Data shown>

--------

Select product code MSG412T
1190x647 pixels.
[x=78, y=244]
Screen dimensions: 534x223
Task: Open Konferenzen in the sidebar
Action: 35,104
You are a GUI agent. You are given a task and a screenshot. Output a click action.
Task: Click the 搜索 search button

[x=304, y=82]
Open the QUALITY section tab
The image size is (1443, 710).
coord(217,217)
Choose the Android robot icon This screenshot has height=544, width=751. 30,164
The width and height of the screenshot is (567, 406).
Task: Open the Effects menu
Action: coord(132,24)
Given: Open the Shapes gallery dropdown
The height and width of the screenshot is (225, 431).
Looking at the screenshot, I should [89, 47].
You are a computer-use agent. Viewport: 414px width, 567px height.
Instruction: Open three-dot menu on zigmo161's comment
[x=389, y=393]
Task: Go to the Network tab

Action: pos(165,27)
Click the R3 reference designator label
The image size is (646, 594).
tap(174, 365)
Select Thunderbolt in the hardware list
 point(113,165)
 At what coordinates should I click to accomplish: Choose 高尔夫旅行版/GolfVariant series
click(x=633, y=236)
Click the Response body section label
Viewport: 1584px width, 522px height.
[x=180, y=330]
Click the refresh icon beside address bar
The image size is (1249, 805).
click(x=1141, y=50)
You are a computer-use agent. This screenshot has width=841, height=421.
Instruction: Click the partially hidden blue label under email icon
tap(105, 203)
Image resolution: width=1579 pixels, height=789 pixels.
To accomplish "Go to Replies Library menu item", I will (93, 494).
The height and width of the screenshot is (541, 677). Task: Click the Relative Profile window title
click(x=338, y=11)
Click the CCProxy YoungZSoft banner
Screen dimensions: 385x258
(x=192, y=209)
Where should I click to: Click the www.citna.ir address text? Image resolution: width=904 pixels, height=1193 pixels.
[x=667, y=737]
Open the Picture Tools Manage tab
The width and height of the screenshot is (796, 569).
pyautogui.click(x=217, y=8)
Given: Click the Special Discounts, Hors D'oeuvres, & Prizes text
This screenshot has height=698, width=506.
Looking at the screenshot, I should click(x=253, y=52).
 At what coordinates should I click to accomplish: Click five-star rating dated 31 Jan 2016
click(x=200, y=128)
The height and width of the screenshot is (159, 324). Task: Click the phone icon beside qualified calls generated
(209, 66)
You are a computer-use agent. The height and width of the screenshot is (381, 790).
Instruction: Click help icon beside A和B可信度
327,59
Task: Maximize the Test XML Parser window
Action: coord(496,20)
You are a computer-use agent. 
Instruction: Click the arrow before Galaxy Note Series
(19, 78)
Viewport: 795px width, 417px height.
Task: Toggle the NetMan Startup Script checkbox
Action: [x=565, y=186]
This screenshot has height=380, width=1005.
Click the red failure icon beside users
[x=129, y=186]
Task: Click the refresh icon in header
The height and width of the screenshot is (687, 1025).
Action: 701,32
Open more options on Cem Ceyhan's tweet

--------

Try it> Provide the number of lines in the entries above on which the string "computer" is found, and no other text.

Exercise answer> 4